А так все идет своим чередом, хоть и без особой искрометности. Фланирующие дамы с букетами для солдат, в ботинках на пуговках и больших шляпах 1918 года (художник по костюмам – Галина Соловьева), кровати, которые возят по сцене туда-сюда, мотоциклист–вестник, тарахтящий под фонограмму. Белые «нимфы» в античных туниках – костюмированные участницы а-ля античность, томно танцующие, но не забывающие задрать ногу к уху, рядом с очень активным мимансом (медсестры с книксенами и медбратья с бравыми шагами), Бенедикт и Клавдио в военной форме, они на момент действия ранены, Геро в невинно-белом платье и Беатриче в конноспортивном костюме с хлыстом,.
Декоративная битва с ряжеными сарацинами, типа историческая реминисценция. «Плавающие» кусты, за которыми прячутся персонажи в сценах розыгрыша, забытые на больничных тумбочках любовные вирши и бутылка спиртного, которую медсестра отнимает у негодующего пациента. Еще одна бутылка, гигантская, ее выносят как символ виноделия. Жених с невестой приплясывают на столе.
Режиссер по пластике Альбертс Альбертс, много чего поставил, благо и повод есть, праздник встречи победивших воинов. Хор качается в унисон взмахам дирижерской палочки. Урсула и Геро пьют медицинский спирт из мензурок на лавочке.

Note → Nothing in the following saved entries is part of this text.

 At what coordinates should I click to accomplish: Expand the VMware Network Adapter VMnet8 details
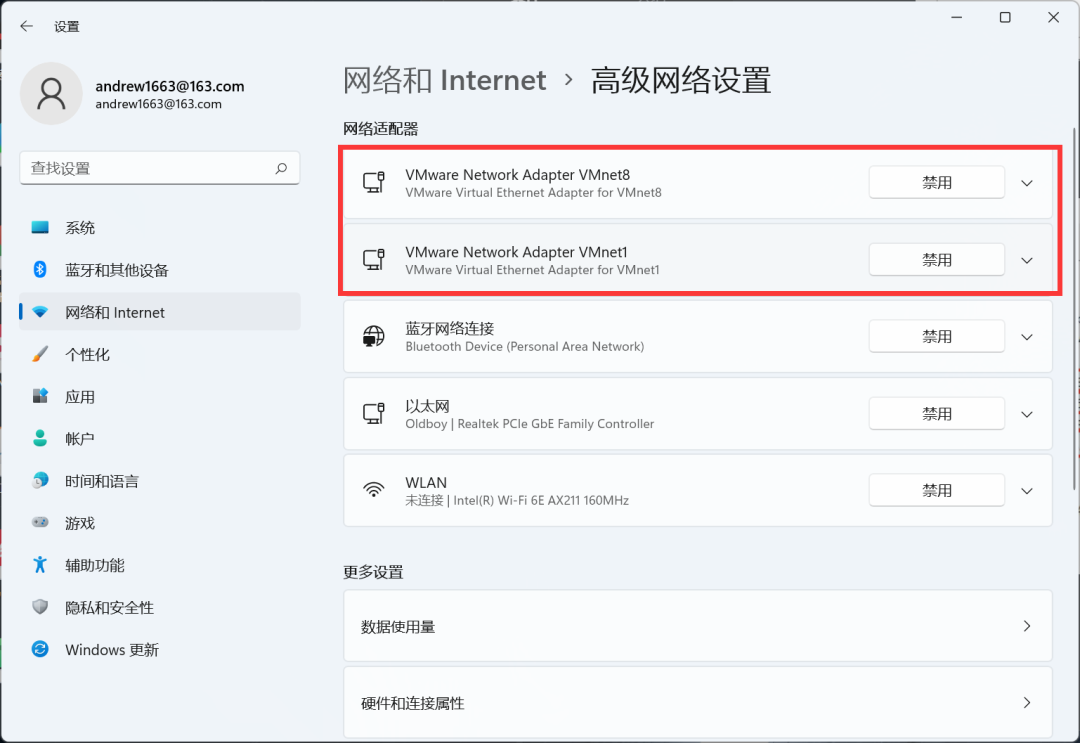(1027, 183)
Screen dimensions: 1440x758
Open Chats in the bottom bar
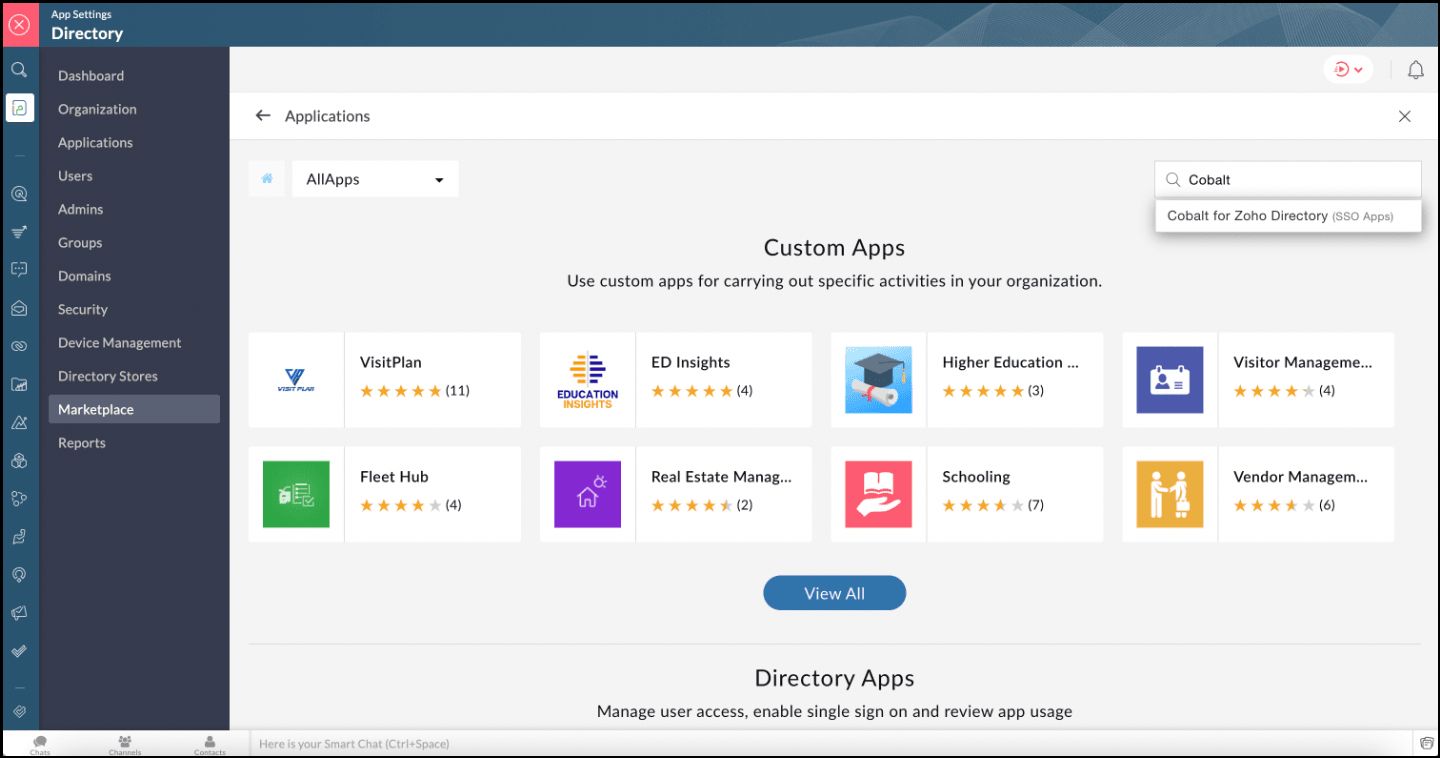(x=40, y=744)
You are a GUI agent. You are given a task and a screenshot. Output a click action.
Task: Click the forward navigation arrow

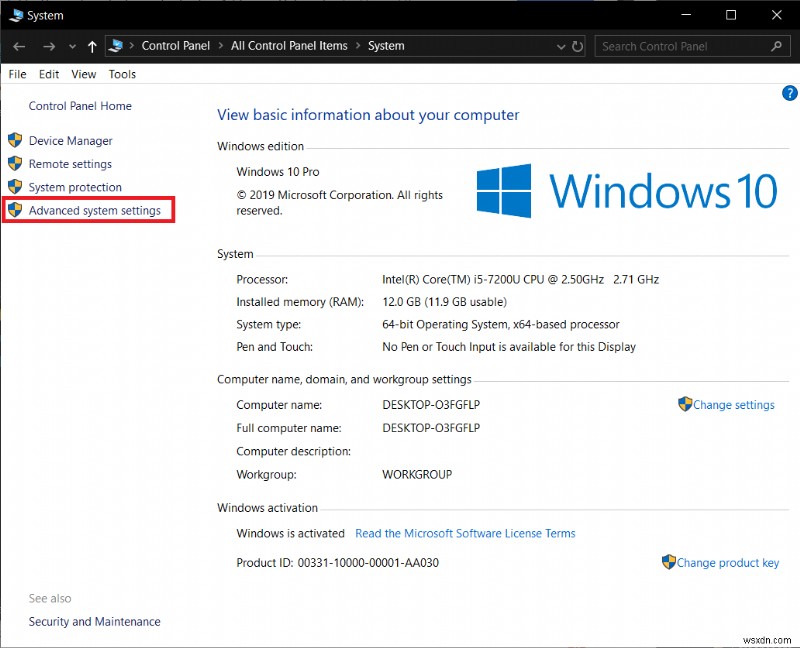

Еще для смеха: в местном мессинском оркестре играет гобоист по имени Берлиоз. Он сперва фальшивит, а потом играет с листа. За что ему обещают написать «фантастическую симфонию». Не сам Берлиоз, автор знаменитой Фантастической симфонии, готов ее сочинить, а ему сочинят.
Из исполнителей самый органичный в комедии — Николай Казанский — Сомароне (от итальянского слова «осел»), придуманный Берлиозом пародийный персонаж-капельмейстер, по легенде – сатира автора на композитора Спонтини. Певец так смачно сыграл самодовольного олуха, для которого Берлиозом сочинена ария про сиракузское вино с оригинальной инструментовкой (три трубы, две гитары, бубен и звон бокалов) , что можно было наслаждаться каждой минутой.
Не менее колоритна Алина Черташ (Урсула, подруга Геро), с ее гомерическим меццо и манерой простодушной хитрюги. Как чудно она подыгрывала в розыгрыше Беатриче, помогая смывать с героини женскую «независимость». В итоге Шпилька (как называет свою оппонентку Бенедикт) уже не может жить без своего Фанфарона (ответное прозвище ,данное говорливому синьору). Как и он без нее.
Алина Черташ: «В Большом театре у меня есть много пространства и возможностей»
И, хотя после свадеб обоих женихов в версии Петрова срочно забирают на маневры,(снова привет моцартовской опере), мы понимаем, что семейная жизнь шпильки с фанфароном не будет скучной.
Это понимание до нас донесли (с большим или меньшим успехом) Константин Артемьев (Бенедикт) и Екатерина Воронцова (Беатриче). С комедийным началом у обоих не очень, но голоса звучали (помним о газоне из травы).
Анна Аглатова (Геро) не сказать чтобы блистала сильной актерской нежностью или, к примеру, выпукло выраженным характером (Геро у Берлиоза фактически роль-функция), но выступила гладко и улыбалась лукаво.
А Клавдио (Василий Соколов) и генерал дон Педро (Денис Макаров) по воле режиссера увлеклись фронтовыми ранами, обыгрывая их и так, и этак.
И еще: всем певицам идет форма медсестер. С большим красным крестом на груди. В Мессине живут броские красотки.